Opinion by
Kephart, J.,The appellant was a subcontractor under Kunsman, who had a contract with Meyers, the owner, for the erection of a building. In the course of the construction it became apparent to the owner that the contractor was in financial trouble. At the suggestion of a real estate broker, from whom he was about to borrow some money *403on the building, he demanded from Kunsman a release of all liens, as the mortgagee was unwilling to advance any money unless they were procured. Kunsman interviewed the appellant and secured a release of liens, giving him a check for $600 on account of moneys due him. The release of liens was turned over to the appellee, Meyers, who in turn handed it to the mortgagee. It later developed that there were no funds in the bank to meet Kunsman’s check of $600. Kunsman testified that he gave the check to the appellant believing that he would get enough money from Meyers to make the check good before it could be presented. A dispute arose between the appellant and the appellee, Meyers, as to the application by Kunsman of certain money that had been paid by Meyers on account of this building. The appellant then repudiated the release of liens and filed a claim upon which this action is founded. Meyers was not present when Kunsman and the appellant talked about the release and did not know what was said when it was received. There is no evidence to warrant a finding that Kunsman acted as Meyers’ agent, nor does it appear that the release was obtained through any fraudulent conduct on the part of Kunsman that could affect Meyers; and it does appear that the appellant told Meyers that he had executed the release and that he could pay out all the money due on account of Kunsman’s contract. It passed into the hands of the mortgagee and was one of the inducing causes for placing the mortgage on the appellee’s property. It comes close to the case of Dowd v. Crow, 205 Pa. 214. We have considered this question in the light of appellant’s contention. The execution of the release and the occurrences prior thereto were proper matters for the consideration of the jury and- the court correctly charged the jury on the law applicable thereto;
The release in terms covered “all manner of liens, claims and demands whatsoever, which we, or any or either of us now have, or might or could have, on or against the said premises above described,” While the *404signatures were placed opposite the various trades engaged in the construction of the building, these designations merely identified the person, and did not affect the terms of the release. In submitting to the jury the question of intention, the plaintiff was accorded more than he was entitled to. The learned court thought there was a variance between the signatures and the body of the instrument, and he permitted the jury to determine the intention of the parties from the evidence. The payment of $455 is not now important. The contradictory statements of the appellant, the notation on the check, “Meyers’ business,” and the conversation between the various parties on September 18th, would be sufficient to sustain the finding that it had been received by the appellant on account of the defendant’s contract. In this view the answer to the plaintiff’s second point was proper.

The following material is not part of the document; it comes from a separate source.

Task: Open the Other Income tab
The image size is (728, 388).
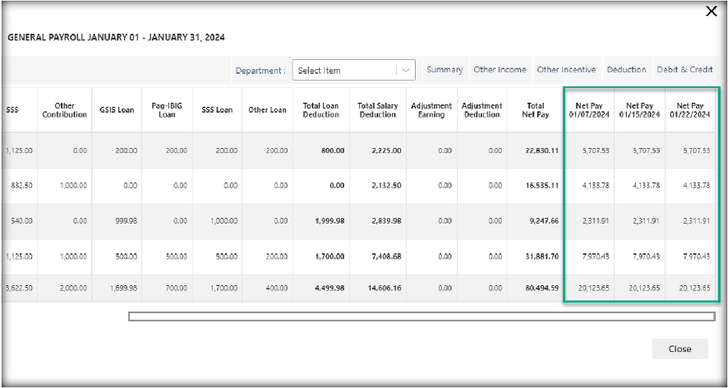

The misstatement by the court in its charge, which forms the seventh assignment of error, if material, should have been called to the court’s attention. It was, however, concerning a matter appearing on the plaintiff’s book and was of such nature that the jury must-have known it was a mistake. The appellant Avas in no wise prejudiced. Judge Brodhead’s charge to the jury Avas clear and concise. It presented the case fairly, and the plaintiff has no just cause of complaint.
The assignments of error are overruled and the judgment affirmed.